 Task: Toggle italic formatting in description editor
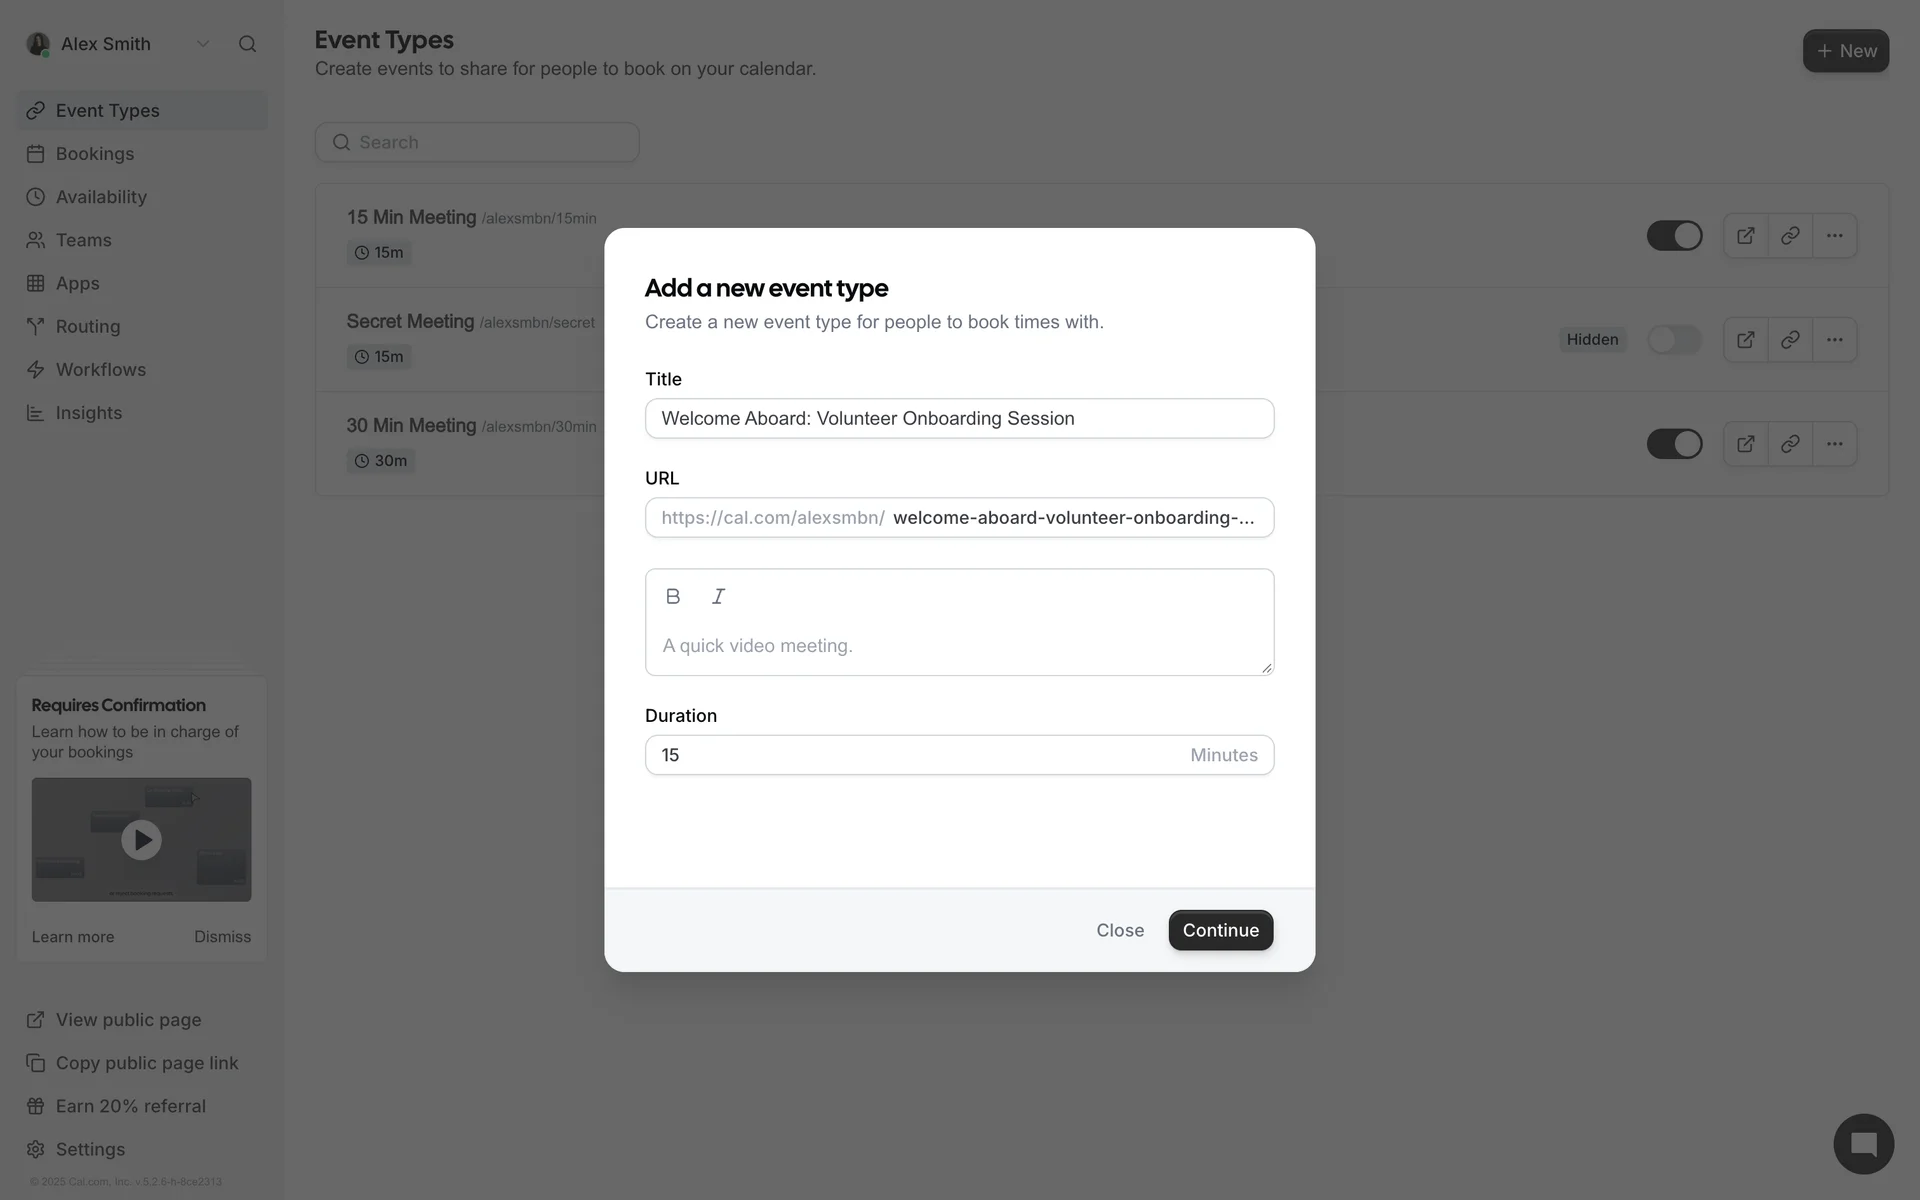click(x=718, y=596)
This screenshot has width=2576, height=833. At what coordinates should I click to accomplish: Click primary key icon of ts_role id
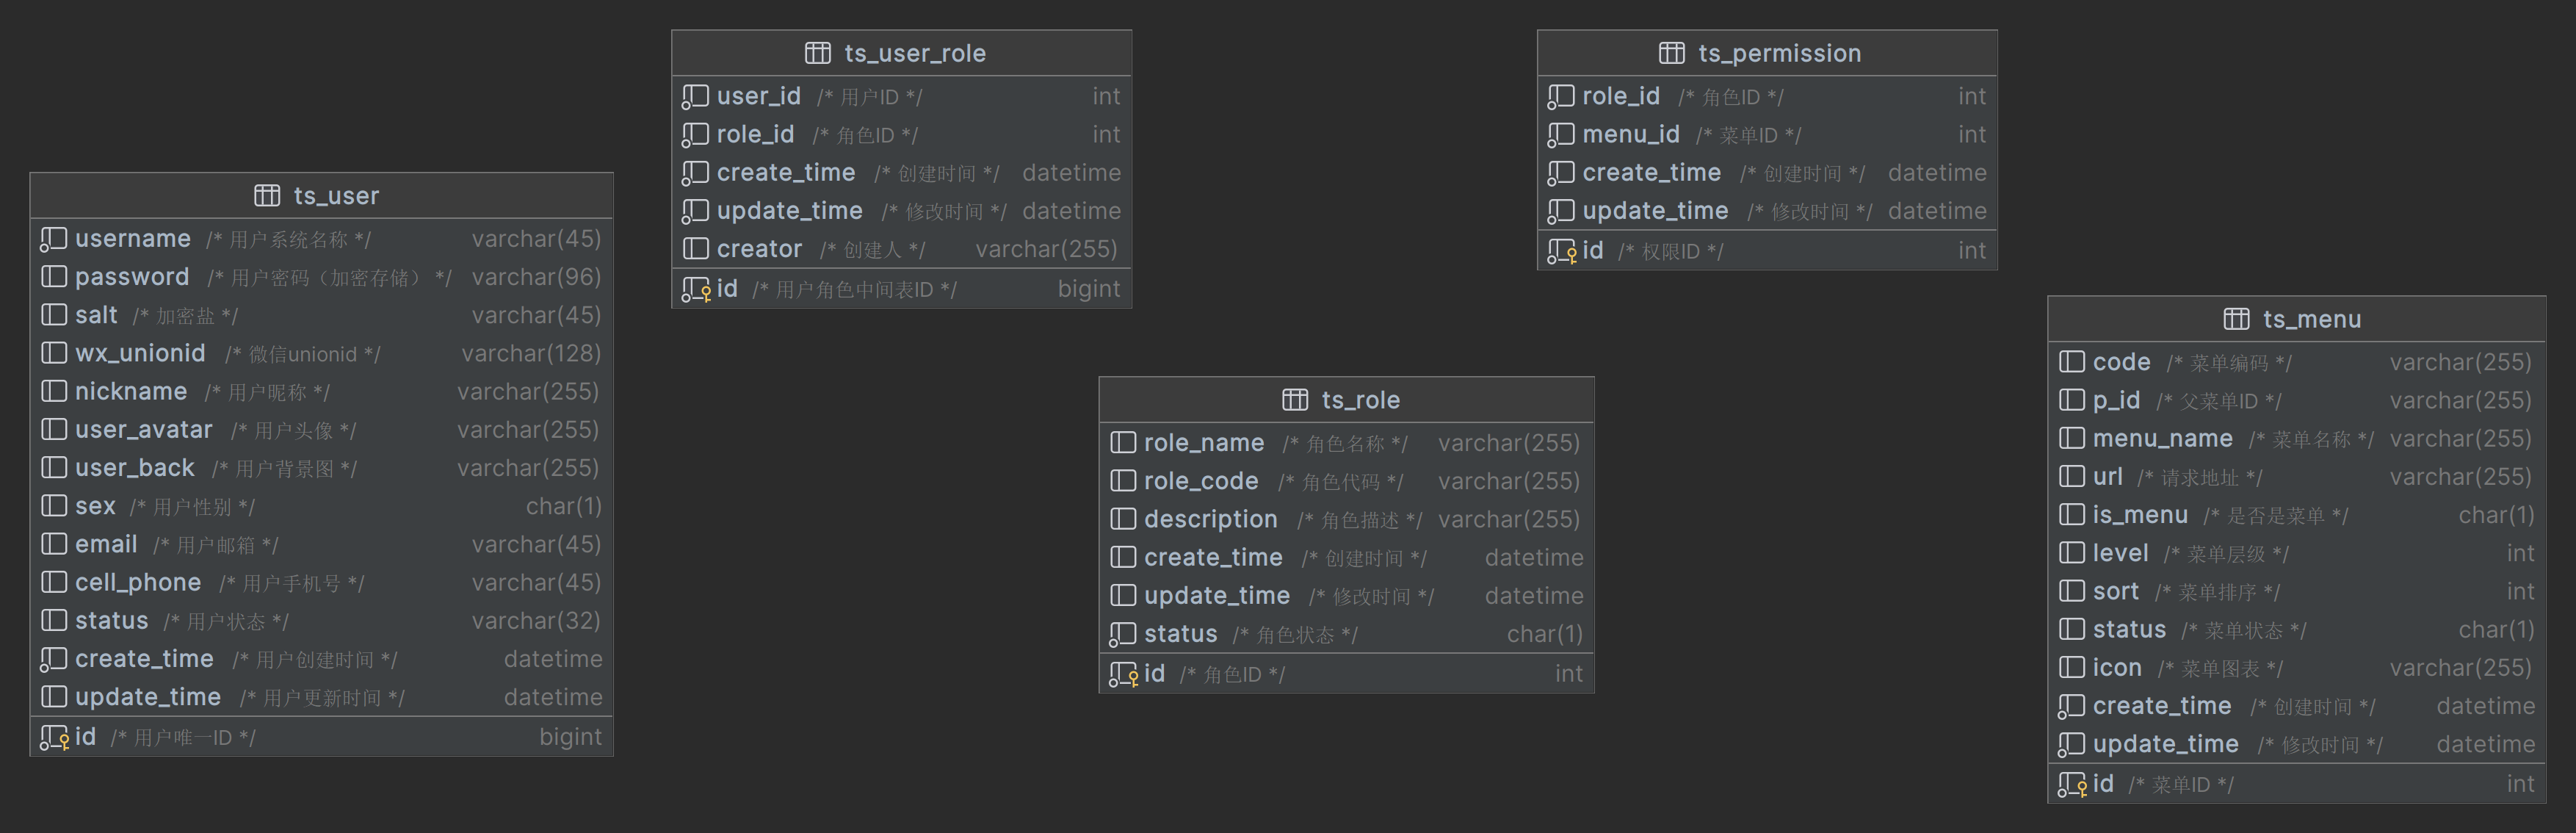(x=1123, y=675)
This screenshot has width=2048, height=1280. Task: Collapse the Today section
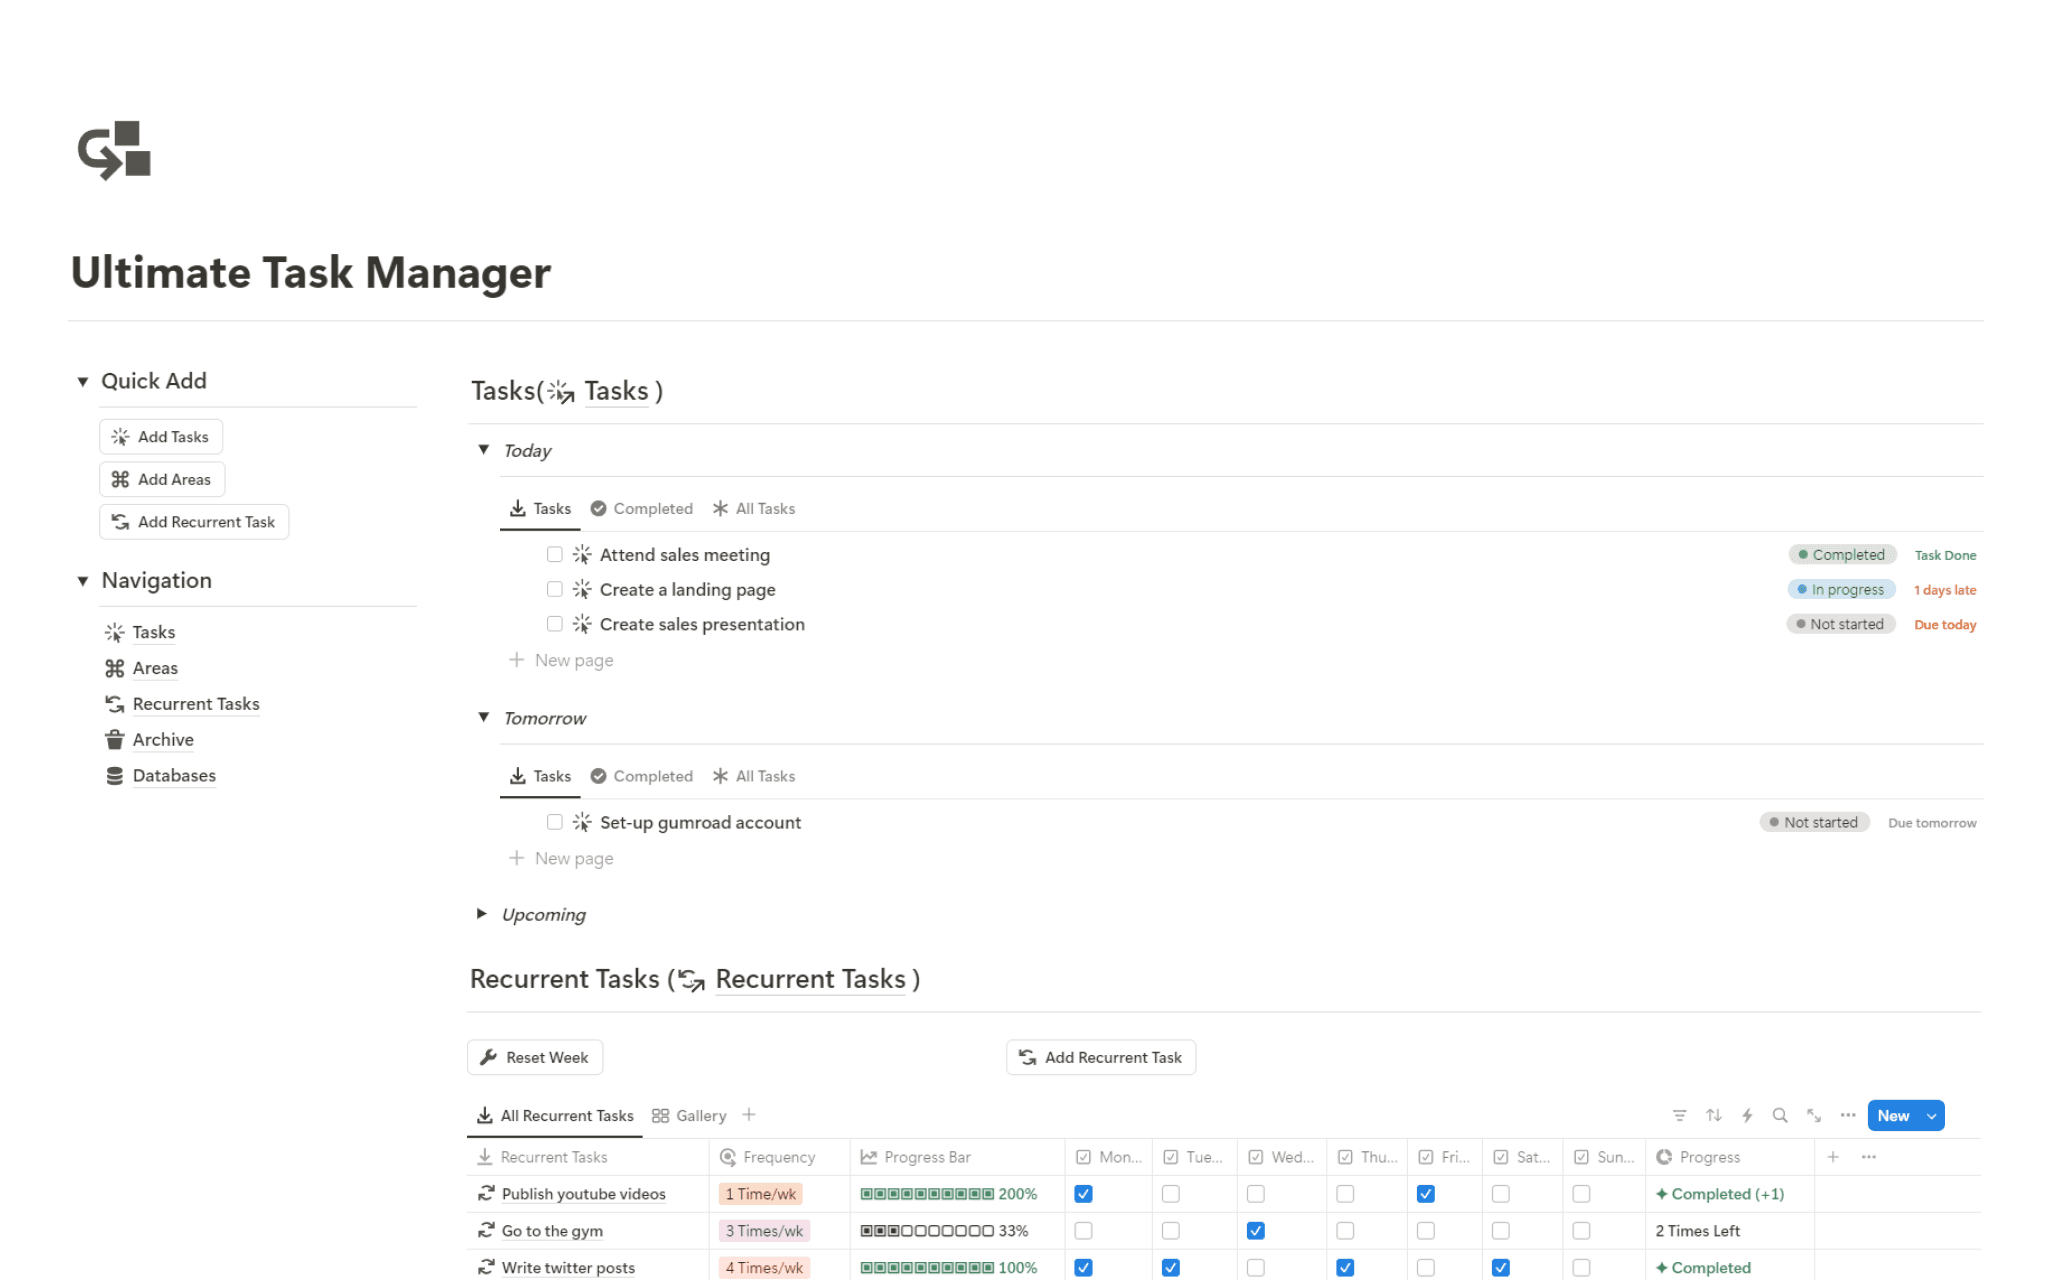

▸ WHAT YOU HAVE TO DO
Write everything in the records out exactly, apart from the pictures.

▸ WRITTEN ANSWER
 Task: Toggle italic formatting in description editor
click(x=718, y=596)
This screenshot has width=2576, height=833. At what coordinates should I click to accomplish: Click primary key icon of ts_role id
(x=1123, y=675)
This screenshot has width=2048, height=1280. Task: Collapse the Today section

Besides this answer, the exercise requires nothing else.